Product catalog summary
Advanced Characterization of Microstructures

Introduction
The document explores advancements in software algorithms and design for automating microstructure image analysis, focusing on replacing traditional Electron Backscatter Diffraction (EBSD) with automated Backscattered Electron (BSE) SEM image analysis for grain size measurement. This shift aims to reduce costs, measurement variability, and improve access to critical metrics.

EBSD Limitations
EBSD is noted for being time-consuming, requiring meticulous sample preparation, and having limited resolution compared to SEM imaging, making it less suitable for high-throughput applications despite its accuracy.

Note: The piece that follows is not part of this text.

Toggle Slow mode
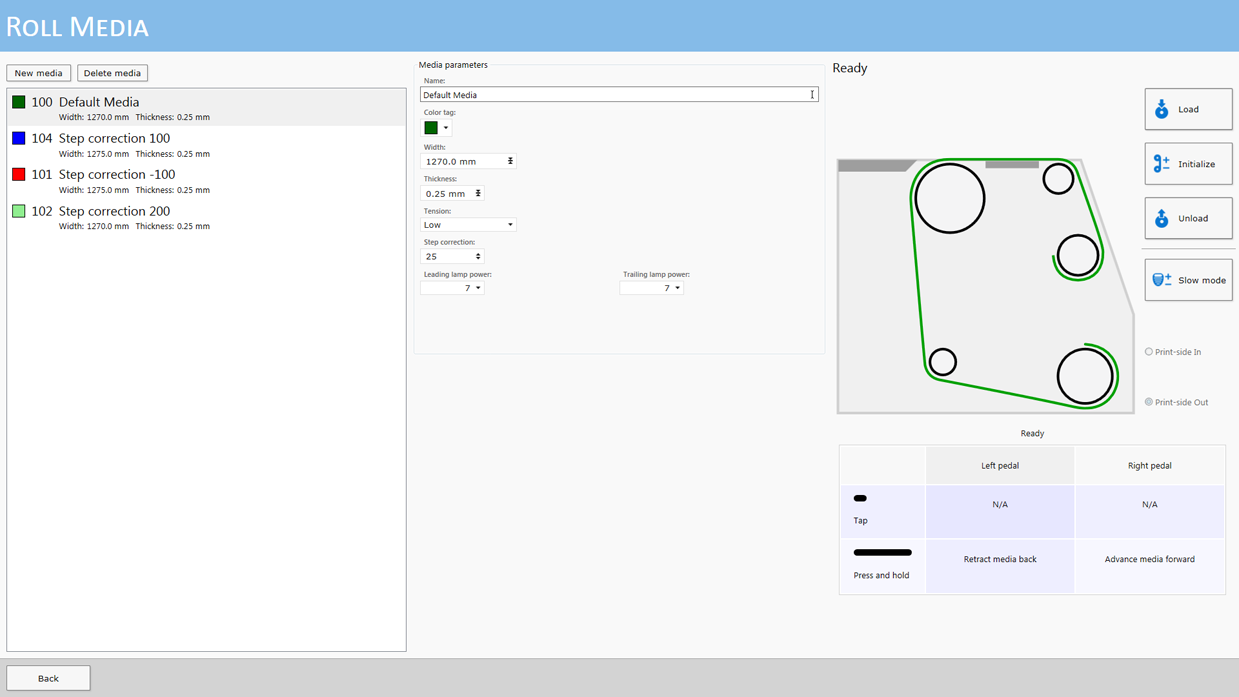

Case Study: Automated BSE SEM Image Analysis
A manufacturer attempted to replace EBSD with automated BSE SEM image analysis but initially faced challenges in detecting grain boundaries. Collaboration with Mipar Software led to the development of adaptive feature detection, enhancing accuracy.

Validation and Results
Grain size distribution comparisons between BSE and EBSD images showed a 97.3% agreement in mean grain size, supporting the feasibility of BSE imaging for accurate grain size analysis.

Implications
Switching to BSE imaging offers significant cost savings and increased throughput, processing samples faster and at a lower cost than EBSD.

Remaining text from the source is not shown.